CHARTERING SIGNS FOR SEASON ARE ENCOURAGING

Sept. 29, 2001 – At a meeting Friday to finalize plans for the coming charter season, local and regional marine stalwarts agreed that the V.I. chartering industry is alive and showing signs of good health, despite turndowns in other tourism areas in light of recent world events.
Sen. Lorraine L. Berry said in a Thursday press release "that the Virgin Islands should give a prayer of thanks to our marine industry." In talks with "leading members of the yachting industry," including the Virgin Islands Charteryacht League executive director, Susan Chandler, Berry said, she learned "that not only have charter yacht bookings not been canceled, but that they have increased." The senator she said she felt especially thankful "in view of the fact that the territory has not always been overly friendly to the boating community."

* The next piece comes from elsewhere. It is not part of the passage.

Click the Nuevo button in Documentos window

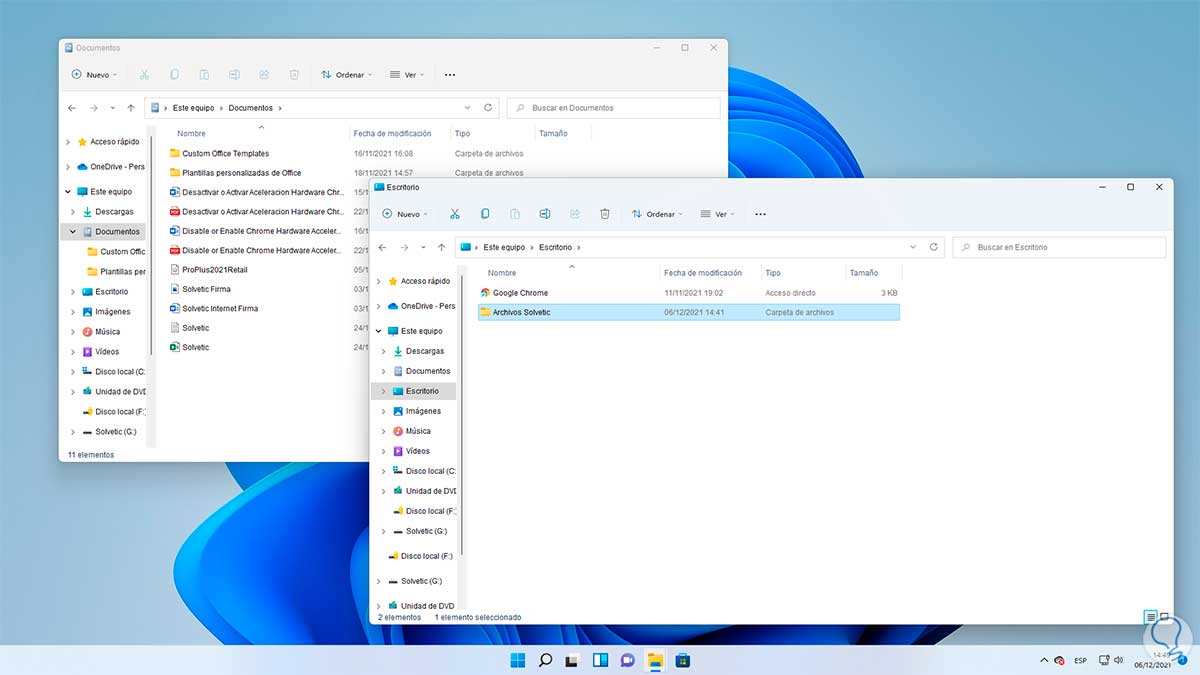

Chandler confirmed that the season has not felt any backlash from the Sept. 11 terrorists attacks on the U.S. mainland. The VICL, representing 82 term-charter and 90 day-charter vessels, has referred "10 term-charter bookings to local brokers during the last two weeks," she said, and has "not received any cancellations."
Also, Chandler said, the VICL Fall Charterboat Show, an annual event to show off crewed charter vessels between 45 and 105 feet in length to charter brokers, "filled up early this year." She's now placing boats on a standby list for the Crown Bay Marina event.

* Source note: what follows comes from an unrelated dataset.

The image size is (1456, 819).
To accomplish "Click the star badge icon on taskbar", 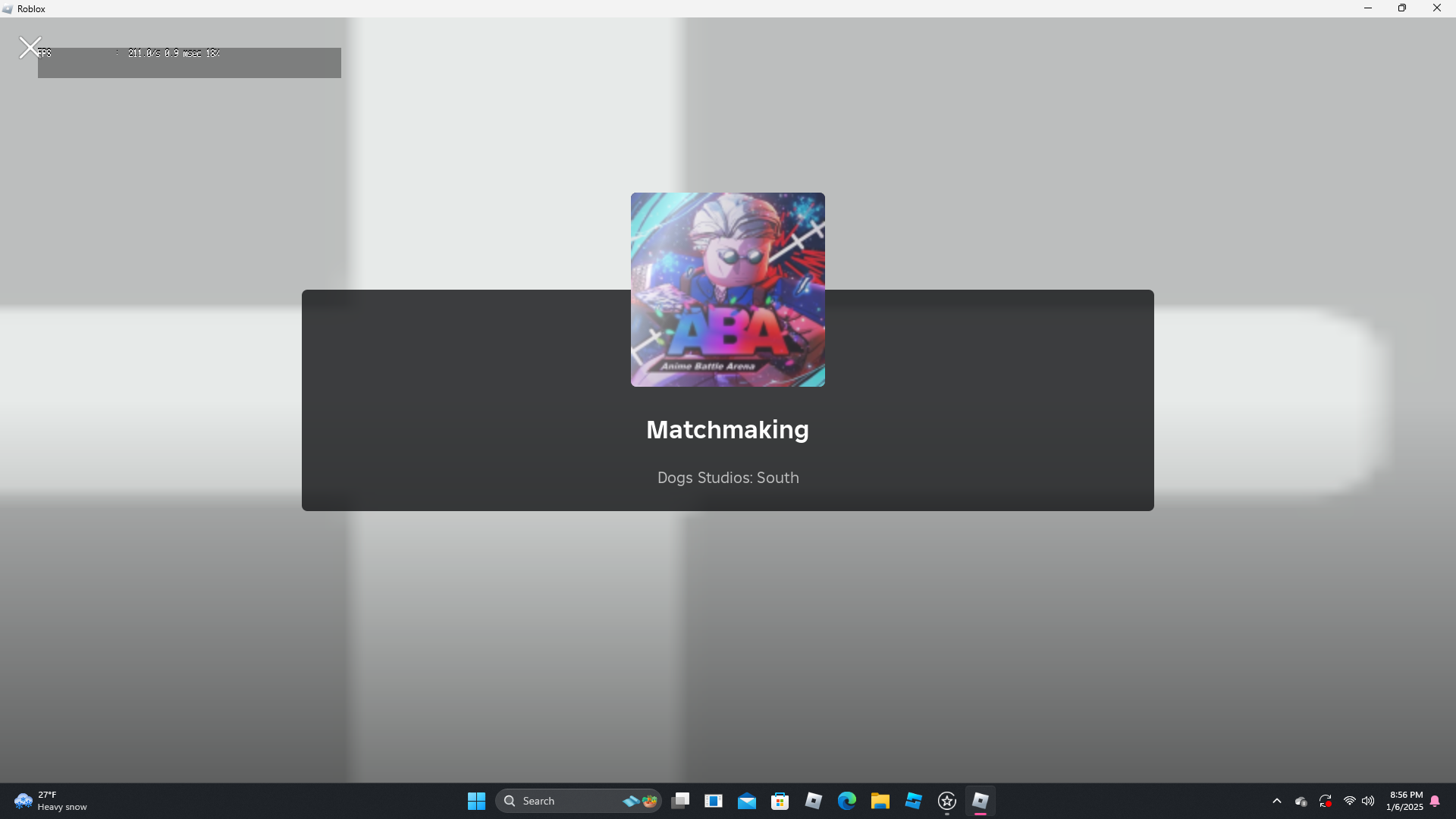I will (x=946, y=801).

Berry met informally Friday morning with Chandler; the commanding officer of the Coast Guard Marine Safety Office in San Juan, Cmdr. Joseph A. Servidio; and the Virgin Islands Marine Industries Association acting president, Rik Van Rensselaer. Her objective, Berry said, was to encourage their ongoing plans to systematically return the local marine industry to its former importance in the V.I. economy.

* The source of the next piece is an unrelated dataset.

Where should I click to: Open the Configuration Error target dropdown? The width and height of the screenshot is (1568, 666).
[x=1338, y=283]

The news of increased marine activity, including the imminent return of the cruise ship Norway, "amounting to millions of dollars in revenues, is particularly gratifying in view of the hotel industry's dire predictions of economic disaster," Berry said in her release. She renewed her commitment to support legislation "friendly to the boating community."
Servidio, who was on St. Thomas Friday hosting a small passenger vessel seminar at the Ritz-Carlton St. Thomas Resort, reported "district level Coast Guard approval" of a proposal advanced by the Marine Advisory Taskforce Group, which Van Rensselaer chairs.
As a result, Servidio said, inspectors from the St. Thomas Marine Safety Detachment will be looking at the first two uninspected 65-foot Irwin "overnight charter yachts" with a eye to establishing a specialized local-equivalency certification moving them in the future into the ranks of annually inspected vessels that typically carry eight to 12 guests.
The goal, Van Rensselaer said, is to "create a level playing field" between yachts homeported in the U.S. Virgin Islands and those in the British Virgin Islands, so as to encourage "large charter vessels to homeport here in the USVI." In the neighboring B.V.I. the international standard allows at least 12 guests on all charter yachts.
According to Van Rensselaer, "in 1988, the USVI was the charter yacht capital of the world, putting a hundred million dollars into the local economy — with a goal of two hundred million by the year 2000." Of course, he added, "It did not happen, and by 1992 the industry had been reduced to $20 million."